Sulla strada per Argenta, dove devo arrivare entro sera perché è il paese con stazione ferroviaria più vicino, ci sono pareri diversi. Ieri un piccolo comitato di autoctoni incontrati per caso ha deliberato che passassi per Longastrino, ma in questo modo non completerei il giro delle Valli. Di altro avviso era il proprietario del b&b e stamattina il barista mi suggerisce una strada ancora diversa. Quando i consigli sono discordanti, quella è una buona occasione per fare di testa propria, o almeno un'attenuante!
L'argine è territorio indiscusso dei moscerini. Mi fermo ogni tanto a fotografare i casoni nella luce radente di questa mattina, più bella di ieri. 




Sono case sull'acqua, un tempo fatte di paglia e canne palustri, rifugi e strumenti di una pesca stanziale che non conosce tempeste. Alcuni sono costruiti in legno, altri in lamiera ondulata, altri ancora hanno il vezzo di una tendina alla finestra. Ce n'è uno che sorge dallo scafo di una barca, improbabile stadio evolutivo di un cassero fuori misura. Più avanti del fasciame non resta che il perimetro roso dall'onda, archeologia di un diritto edilizio, occupazione di suolo terracqueo del tempo che fu.


Sono belli i casoni di valle, stanno all'acqua come la casa sull'albero sta al vento: galleggiano senza contatto, ondeggiano senza pericolo, permettono viaggi dello sguardo senza chiedere un addio.
Superata la Stazione Foce, giro a destra e subito la pedalata prende lo slancio del volo. 







Corro su una striscia sottile di terra circondata dall'acqua su entrambi i lati: panorama a perdifiato che mi sfila a destra e a sinistra, che solleva voli bianchi, stormi di anatre, gabbiani, garzette. Un airone batte l'aria con le ali, proprio a un passo da me, si alza in alto. Lascia nello spazio vuoto dietro di sé il mistero del volo.
All'orizzonte si intravede piccola una casa rosa. È un casone in muratura sulla sua isola, collegata al sentiero da un ponte di legno. Faccio un giro tutto attorno in cerca di segni di passaggio, di una finestra mal chiusa. Non c'è nessuno, da tempo, probabilmente.

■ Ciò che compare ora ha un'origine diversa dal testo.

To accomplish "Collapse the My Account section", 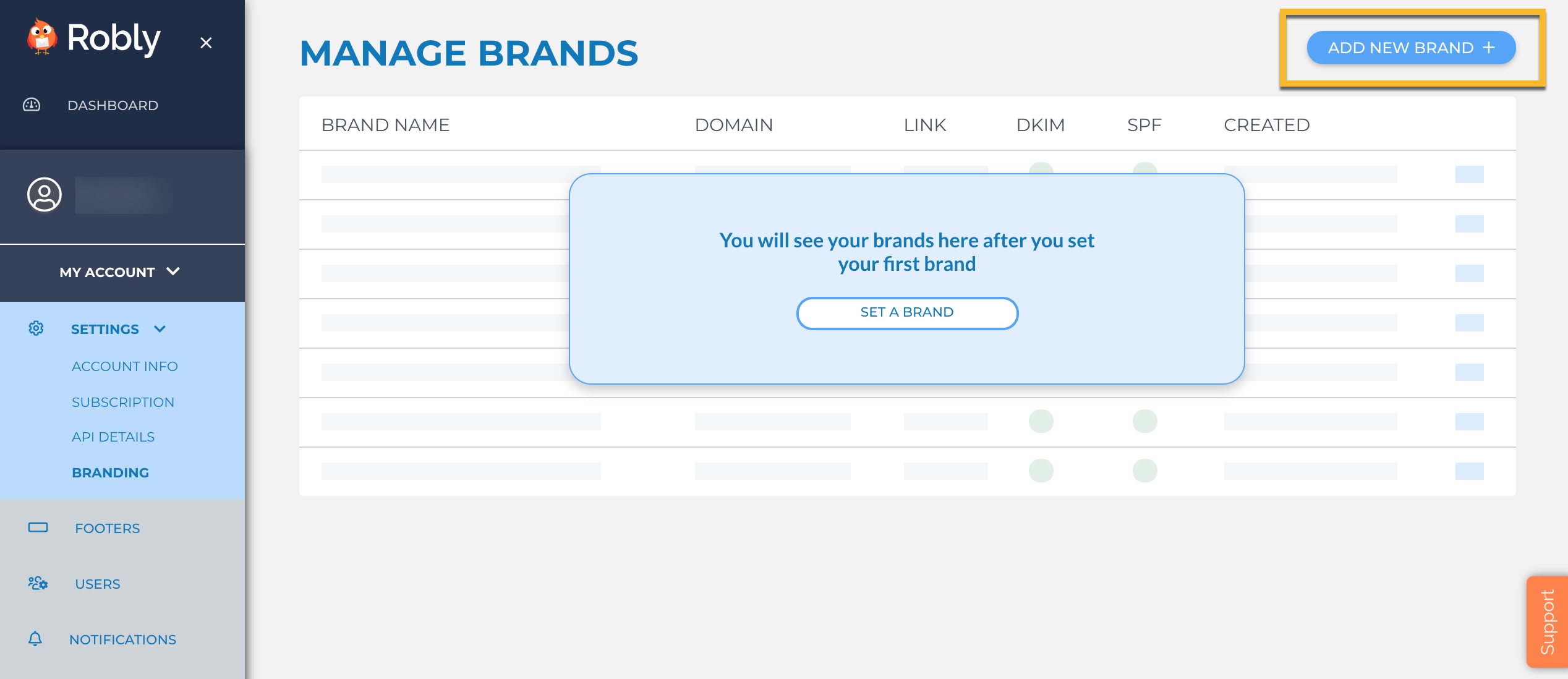I will pos(174,271).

Riattraverso il ponte sotto lo sguardo dei gabbiani, guardiani dell'isola.


 






La ciclabile prosegue ancora in mezzo all'acqua, sospesa tra il cielo e il suo riflesso, poi si interrompe e l'ultimo tratto coincide con la strada provinciale.




Arrivo fino a S. Alberto, di fronte all'Oasi di Boscoforte, dove incontro ancora i fenicotteri, alcuni rosa, altri grigiastri: i piccoli.


Qui inizia il “lungo Reno”, che alcuni mi avevano sconsigliato di percorrere. Non tardo a capire perché.
La strada, sterrata, segue per più di trenta chilometri il corso del fiume, prima sull'argine, poi tra l'argine e i campi. Non c'è anima viva, il sentiero è sempre dritto e sposta l'orizzonte senza l'appiglio di una curva, una salita, un albero. Misuro col pedale questa solitudine, che trascorre tanto più lenta o più veloce, quanto più faccio forza sui pedali. È una di quelle strade che sembrano non finire mai. A volte capita di incontrarle, in bicicletta: sono strade che allenano la fiducia.


Arrivo ad Argenta poco dopo l'ora di pranzo, ho ancora tutto un pomeriggio di sole.